◆ What the task requires
Every line of the material is to be given again exactly.

◆ Material for this task
⁂

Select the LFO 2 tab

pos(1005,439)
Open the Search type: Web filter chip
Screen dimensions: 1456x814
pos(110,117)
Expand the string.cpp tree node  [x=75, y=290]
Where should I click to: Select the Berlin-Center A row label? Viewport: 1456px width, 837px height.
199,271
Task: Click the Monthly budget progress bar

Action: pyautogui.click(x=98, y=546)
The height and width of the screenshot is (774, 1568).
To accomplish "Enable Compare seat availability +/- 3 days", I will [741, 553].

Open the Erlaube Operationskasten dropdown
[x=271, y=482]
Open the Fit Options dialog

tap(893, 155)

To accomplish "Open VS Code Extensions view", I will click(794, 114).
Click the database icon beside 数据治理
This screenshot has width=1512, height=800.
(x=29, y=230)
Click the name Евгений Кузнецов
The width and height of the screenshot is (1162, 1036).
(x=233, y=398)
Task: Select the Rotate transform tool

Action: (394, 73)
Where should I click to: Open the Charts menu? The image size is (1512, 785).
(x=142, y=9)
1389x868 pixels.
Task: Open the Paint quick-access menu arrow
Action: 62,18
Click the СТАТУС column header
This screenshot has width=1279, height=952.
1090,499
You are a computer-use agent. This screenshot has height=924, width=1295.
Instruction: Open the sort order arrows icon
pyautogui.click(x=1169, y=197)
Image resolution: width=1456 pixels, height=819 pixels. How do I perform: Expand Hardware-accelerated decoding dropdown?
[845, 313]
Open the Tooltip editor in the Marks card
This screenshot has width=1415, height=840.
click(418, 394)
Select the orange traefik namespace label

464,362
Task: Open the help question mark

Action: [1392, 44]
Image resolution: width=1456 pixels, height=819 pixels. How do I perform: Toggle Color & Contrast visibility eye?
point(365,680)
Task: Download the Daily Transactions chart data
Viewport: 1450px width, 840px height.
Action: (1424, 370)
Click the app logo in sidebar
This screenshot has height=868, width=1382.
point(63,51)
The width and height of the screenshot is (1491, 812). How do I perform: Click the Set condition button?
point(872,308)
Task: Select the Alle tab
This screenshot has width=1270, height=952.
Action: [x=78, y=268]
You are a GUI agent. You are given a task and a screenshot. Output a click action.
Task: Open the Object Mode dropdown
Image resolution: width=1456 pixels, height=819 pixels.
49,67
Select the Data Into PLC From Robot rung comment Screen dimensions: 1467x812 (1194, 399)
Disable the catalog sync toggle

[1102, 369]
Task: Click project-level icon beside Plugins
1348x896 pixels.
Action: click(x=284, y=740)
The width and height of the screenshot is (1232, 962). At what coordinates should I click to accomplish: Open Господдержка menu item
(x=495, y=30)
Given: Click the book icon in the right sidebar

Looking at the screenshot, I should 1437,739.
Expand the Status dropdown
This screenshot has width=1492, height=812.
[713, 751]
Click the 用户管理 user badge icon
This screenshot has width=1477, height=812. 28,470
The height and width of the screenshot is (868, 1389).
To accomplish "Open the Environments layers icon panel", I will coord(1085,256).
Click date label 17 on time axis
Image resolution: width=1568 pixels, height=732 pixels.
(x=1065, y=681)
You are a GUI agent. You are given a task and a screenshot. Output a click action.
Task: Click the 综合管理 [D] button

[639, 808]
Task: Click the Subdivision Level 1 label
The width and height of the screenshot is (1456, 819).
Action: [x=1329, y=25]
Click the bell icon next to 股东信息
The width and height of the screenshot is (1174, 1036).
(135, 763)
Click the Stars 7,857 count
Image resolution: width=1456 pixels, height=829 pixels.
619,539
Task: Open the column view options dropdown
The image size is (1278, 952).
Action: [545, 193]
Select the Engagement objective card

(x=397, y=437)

⁂

◆ Exercise result
Select the LFO 2 tab

pos(1005,439)
Open the Search type: Web filter chip
Screen dimensions: 1456x814
pos(110,117)
Expand the string.cpp tree node  [x=75, y=290]
Where should I click to: Select the Berlin-Center A row label? Viewport: 1456px width, 837px height.
199,271
Task: Click the Monthly budget progress bar

Action: pyautogui.click(x=98, y=546)
The height and width of the screenshot is (774, 1568).
To accomplish "Enable Compare seat availability +/- 3 days", I will [741, 553].

Open the Erlaube Operationskasten dropdown
[x=271, y=482]
Open the Fit Options dialog

tap(893, 155)

To accomplish "Open VS Code Extensions view", I will click(794, 114).
Click the database icon beside 数据治理
This screenshot has width=1512, height=800.
(x=29, y=230)
Click the name Евгений Кузнецов
The width and height of the screenshot is (1162, 1036).
(x=233, y=398)
Task: Select the Rotate transform tool

Action: (394, 73)
Where should I click to: Open the Charts menu? The image size is (1512, 785).
(x=142, y=9)
1389x868 pixels.
Task: Open the Paint quick-access menu arrow
Action: 62,18
Click the СТАТУС column header
This screenshot has width=1279, height=952.
1090,499
You are a computer-use agent. This screenshot has height=924, width=1295.
Instruction: Open the sort order arrows icon
pyautogui.click(x=1169, y=197)
Image resolution: width=1456 pixels, height=819 pixels. How do I perform: Expand Hardware-accelerated decoding dropdown?
[845, 313]
Open the Tooltip editor in the Marks card
This screenshot has width=1415, height=840.
click(418, 394)
Select the orange traefik namespace label

464,362
Task: Open the help question mark

Action: [1392, 44]
Image resolution: width=1456 pixels, height=819 pixels. How do I perform: Toggle Color & Contrast visibility eye?
point(365,680)
Task: Download the Daily Transactions chart data
Viewport: 1450px width, 840px height.
Action: (1424, 370)
Click the app logo in sidebar
This screenshot has height=868, width=1382.
point(63,51)
The width and height of the screenshot is (1491, 812). How do I perform: Click the Set condition button?
point(872,308)
Task: Select the Alle tab
This screenshot has width=1270, height=952.
Action: [x=78, y=268]
You are a GUI agent. You are given a task and a screenshot. Output a click action.
Task: Open the Object Mode dropdown
Image resolution: width=1456 pixels, height=819 pixels.
49,67
Select the Data Into PLC From Robot rung comment Screen dimensions: 1467x812 (1194, 399)
Disable the catalog sync toggle

[1102, 369]
Task: Click project-level icon beside Plugins
1348x896 pixels.
Action: click(x=284, y=740)
The width and height of the screenshot is (1232, 962). At what coordinates should I click to accomplish: Open Господдержка menu item
(x=495, y=30)
Given: Click the book icon in the right sidebar

Looking at the screenshot, I should 1437,739.
Expand the Status dropdown
This screenshot has width=1492, height=812.
[713, 751]
Click the 用户管理 user badge icon
This screenshot has width=1477, height=812. 28,470
The height and width of the screenshot is (868, 1389).
To accomplish "Open the Environments layers icon panel", I will coord(1085,256).
Click date label 17 on time axis
Image resolution: width=1568 pixels, height=732 pixels.
(x=1065, y=681)
You are a GUI agent. You are given a task and a screenshot. Output a click action.
Task: Click the 综合管理 [D] button

[639, 808]
Task: Click the Subdivision Level 1 label
The width and height of the screenshot is (1456, 819).
Action: [x=1329, y=25]
Click the bell icon next to 股东信息
The width and height of the screenshot is (1174, 1036).
(135, 763)
Click the Stars 7,857 count
Image resolution: width=1456 pixels, height=829 pixels.
619,539
Task: Open the column view options dropdown
The image size is (1278, 952).
Action: [545, 193]
Select the Engagement objective card

(x=397, y=437)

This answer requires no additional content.